Stanley watched Joe White as he played through Geronimo and followed his progress as he competed in the elite Crabs program in Baltimore, so it came as no surprise that he was ready to play varsity lacrosse as an 8th grader.
 
“Joe has always embraced the challenge,” Stanley continued. “He has the toughness that allows him to get ground balls, but he’s always played with grace and creativity. Joe feels the game and reacts. He has the athletic ability and heart to take the pounding and give one out. It’s been really fun to watch.”
 
Statistically, White, who’s committed to Penn State, has been nothing short of stellar. This past season, he scored 62 goals, contributed 36 assists, and scooped up 77 ground balls. Through four years, he’s the program’s career leader in points (333), goals (192), and assists (141) and fifth (with 262) in ground balls.
 
One doesn’t achieve athletic excellence on talent and grit alone.

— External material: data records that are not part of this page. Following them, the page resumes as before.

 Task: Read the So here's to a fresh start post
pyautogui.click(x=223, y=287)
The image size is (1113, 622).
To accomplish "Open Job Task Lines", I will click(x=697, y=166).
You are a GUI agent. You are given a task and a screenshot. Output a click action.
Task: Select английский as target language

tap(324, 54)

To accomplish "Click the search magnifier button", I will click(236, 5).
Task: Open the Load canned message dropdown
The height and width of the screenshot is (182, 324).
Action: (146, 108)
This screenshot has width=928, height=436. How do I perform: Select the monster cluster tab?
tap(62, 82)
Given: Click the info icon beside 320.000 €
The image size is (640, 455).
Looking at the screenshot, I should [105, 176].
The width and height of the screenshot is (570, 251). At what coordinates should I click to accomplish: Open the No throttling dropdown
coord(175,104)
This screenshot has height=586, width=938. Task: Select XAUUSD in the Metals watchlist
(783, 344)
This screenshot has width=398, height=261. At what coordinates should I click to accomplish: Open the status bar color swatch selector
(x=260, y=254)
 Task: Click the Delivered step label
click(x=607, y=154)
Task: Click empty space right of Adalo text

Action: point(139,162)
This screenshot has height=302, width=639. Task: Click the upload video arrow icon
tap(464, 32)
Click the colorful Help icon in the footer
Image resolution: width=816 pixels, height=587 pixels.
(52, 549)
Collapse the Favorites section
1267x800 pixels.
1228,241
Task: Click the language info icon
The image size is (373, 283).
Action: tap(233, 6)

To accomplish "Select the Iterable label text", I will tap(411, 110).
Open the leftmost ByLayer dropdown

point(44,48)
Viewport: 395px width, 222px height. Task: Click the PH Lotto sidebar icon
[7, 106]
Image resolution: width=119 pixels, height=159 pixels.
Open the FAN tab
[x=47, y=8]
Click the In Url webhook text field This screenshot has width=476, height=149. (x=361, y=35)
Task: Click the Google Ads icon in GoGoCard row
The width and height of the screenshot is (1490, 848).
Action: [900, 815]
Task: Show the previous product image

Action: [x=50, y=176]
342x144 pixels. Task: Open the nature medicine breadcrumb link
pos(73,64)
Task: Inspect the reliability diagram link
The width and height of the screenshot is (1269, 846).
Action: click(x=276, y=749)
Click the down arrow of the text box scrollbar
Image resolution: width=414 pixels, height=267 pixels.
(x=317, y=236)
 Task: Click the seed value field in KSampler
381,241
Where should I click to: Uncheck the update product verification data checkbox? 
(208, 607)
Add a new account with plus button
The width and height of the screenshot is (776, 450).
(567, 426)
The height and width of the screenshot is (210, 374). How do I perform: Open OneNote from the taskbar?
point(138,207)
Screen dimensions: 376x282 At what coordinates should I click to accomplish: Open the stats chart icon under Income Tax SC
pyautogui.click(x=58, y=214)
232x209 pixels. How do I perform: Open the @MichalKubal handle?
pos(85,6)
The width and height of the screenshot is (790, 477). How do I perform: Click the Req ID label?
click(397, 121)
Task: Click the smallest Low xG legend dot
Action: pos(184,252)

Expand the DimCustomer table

The game makes sense to White, but his awareness has evolved with time and practice, practice, and more practice.
 
“It happened gradually,” he said of his understanding of the game. “There wasn’t one specific moment. Around 6th grade, something just clicked. I could see the field a little better. At least for an attackman – and Coach Stan says this all the time – it’s about forgetting the guy in front of you playing defense. It’s about seeing the next guy sliding to you or coming toward you. It’s anticipating what’s going to happen after I beat a guy and seeing where an open guy will be.
 
“Starting out at a young age really helped, but I honestly think a lot of it comes from just playing in the back yard with my brothers. Instead of going out there to practice, we were playing a fun game, and the practice was within that.”
 
Competing on the varsity while still in Middle School did present challenges, however. In essence, it was trial by fire.
 
“It was nerve-wracking,” he said. “I was playing against guys who were going to play DI lacrosse and I could get crushed at any time by some six-foot something, 200-pound guy, and I’m only 5-7, 140 pounds. As the year went on, it started clicking. I started understanding that I wasn’t going to get run over as much as I thought I was.”
 
White is now 5-10, 190, a captain, and the tone-setter for the Cougars, who overachieved (14-7) this spring against the best competition Stanley could schedule.
 
“This was a huge year for Joe,” Stanley said. “He sees things and reacts instinctively. This was the first year I noticed him communicating the X’s and O’s, the strategy, the hard-line stuff to players. He was pulling the strings to get people open.
 
“That became clear to me in the Episcopal game (a 13-10 road victory on April 24). Joseph, you could tell, saw something and wanted to speak. He ran the huddle and went through the offensive adjustments we needed to make. They were the right adjustments. That was a turning point of the year.”
 
White’s athleticism, intensity, and skill have earned him a trophy case full of accolades. He has nothing left to prove, except to add to his totals. Right? Wrong.
 
“My number one goal,” he said, “is winning a state championship. That would be the top of the charts for me.”